This is part of our migrating/updating to Spark 2 series.
See all our posts on Spark and Spark2.
Code repository
Learning Spark @ Github
Spark’s Machine Learning (ML) components have changed significantly. Just like the rest of Spark, the older RDD-based API persists with the newer dataframe based API.
Yet, I find that the newer API is still somewhat unknown, despite being more powerful and actually significantly easier to use. Not only is the API designed to work on dataframes, but its pipeline based approach is significantly more elegant as well as more familiar to users of scikit-learn, a popular python library for machine learning.
Let’s look at an example from the new API: a k-means clustering example. For those who are unfamiliar, k-means is the simplest way we have to organize data into clusters. We specify the number of clusters we’d like to see (we call this k), and the algorithm randomly seeds points which iteratively converge as the center points for clusters.
To do this, let’s use a very simple and small dataset: the mtcars dataset, which has a group of car models and some numbers associated with them, such as MPG, and number of cylinders. In fact, those are the only two numbers we’ll use, for the sake of simplicity.

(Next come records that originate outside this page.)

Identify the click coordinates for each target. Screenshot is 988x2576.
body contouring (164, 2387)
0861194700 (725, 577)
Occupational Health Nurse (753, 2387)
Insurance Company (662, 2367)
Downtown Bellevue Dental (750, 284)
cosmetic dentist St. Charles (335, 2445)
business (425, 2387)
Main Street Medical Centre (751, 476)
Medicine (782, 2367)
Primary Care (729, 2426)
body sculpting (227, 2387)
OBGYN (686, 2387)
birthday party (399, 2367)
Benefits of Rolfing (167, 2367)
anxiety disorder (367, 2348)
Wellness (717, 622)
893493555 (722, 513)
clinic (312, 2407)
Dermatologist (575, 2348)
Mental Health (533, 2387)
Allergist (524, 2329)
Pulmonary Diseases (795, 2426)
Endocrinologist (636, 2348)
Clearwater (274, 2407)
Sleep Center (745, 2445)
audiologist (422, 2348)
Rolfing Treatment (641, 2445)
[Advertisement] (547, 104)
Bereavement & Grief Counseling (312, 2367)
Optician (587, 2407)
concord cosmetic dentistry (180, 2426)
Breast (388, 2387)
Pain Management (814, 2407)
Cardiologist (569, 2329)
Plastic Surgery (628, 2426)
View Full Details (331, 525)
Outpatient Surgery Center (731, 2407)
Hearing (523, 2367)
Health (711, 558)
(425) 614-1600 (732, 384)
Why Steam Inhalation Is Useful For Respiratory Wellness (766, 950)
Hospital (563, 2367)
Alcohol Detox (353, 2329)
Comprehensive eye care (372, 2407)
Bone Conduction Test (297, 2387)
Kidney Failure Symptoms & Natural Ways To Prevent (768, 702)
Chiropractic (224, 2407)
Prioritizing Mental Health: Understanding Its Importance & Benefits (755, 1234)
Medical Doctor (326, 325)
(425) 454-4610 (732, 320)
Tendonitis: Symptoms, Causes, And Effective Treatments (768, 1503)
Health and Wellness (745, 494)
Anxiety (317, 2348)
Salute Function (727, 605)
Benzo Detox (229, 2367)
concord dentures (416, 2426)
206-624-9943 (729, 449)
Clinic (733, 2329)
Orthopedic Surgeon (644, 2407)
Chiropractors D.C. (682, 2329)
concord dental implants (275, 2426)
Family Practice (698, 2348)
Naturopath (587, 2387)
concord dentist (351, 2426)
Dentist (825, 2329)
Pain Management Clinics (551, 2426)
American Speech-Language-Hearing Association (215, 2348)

I’ve illustrated how this works.Please see the jupyter notebook, http://www.github.com/elephantscale/learning-spark/from-mllib-to-ml.ipynb in our github Learning Spark.
VectorAssembler
The new Spark API has a new class for creating vectors and doing feature extraction: VectorAssembler. It does this within the context of dataframes. Here’s an example of how this works:
assembler = VectorAssembler(inputCols=["mpg", "cyl"], outputCol="features")
featureVector = assembler.transform(dataset)
Note that the output dataframe will now include a new column, called “features.”
Moving on, we now can transform the dataframe again by calling kmeans on it.
kmeans = KMeans().setK(k).setSeed(1)
model = kmeans.fit(featureVector)
wssse = model.computeCost(featureVector)
This means that we have a fit model, that we can apply to our data. WSSSE here is a cost function to measure the effectiveness of the run.
Finally, let’s get the results on our dataframe:
model.transform(featureVector).show()
Try the ipython notebook and demonstrate the results for yourself.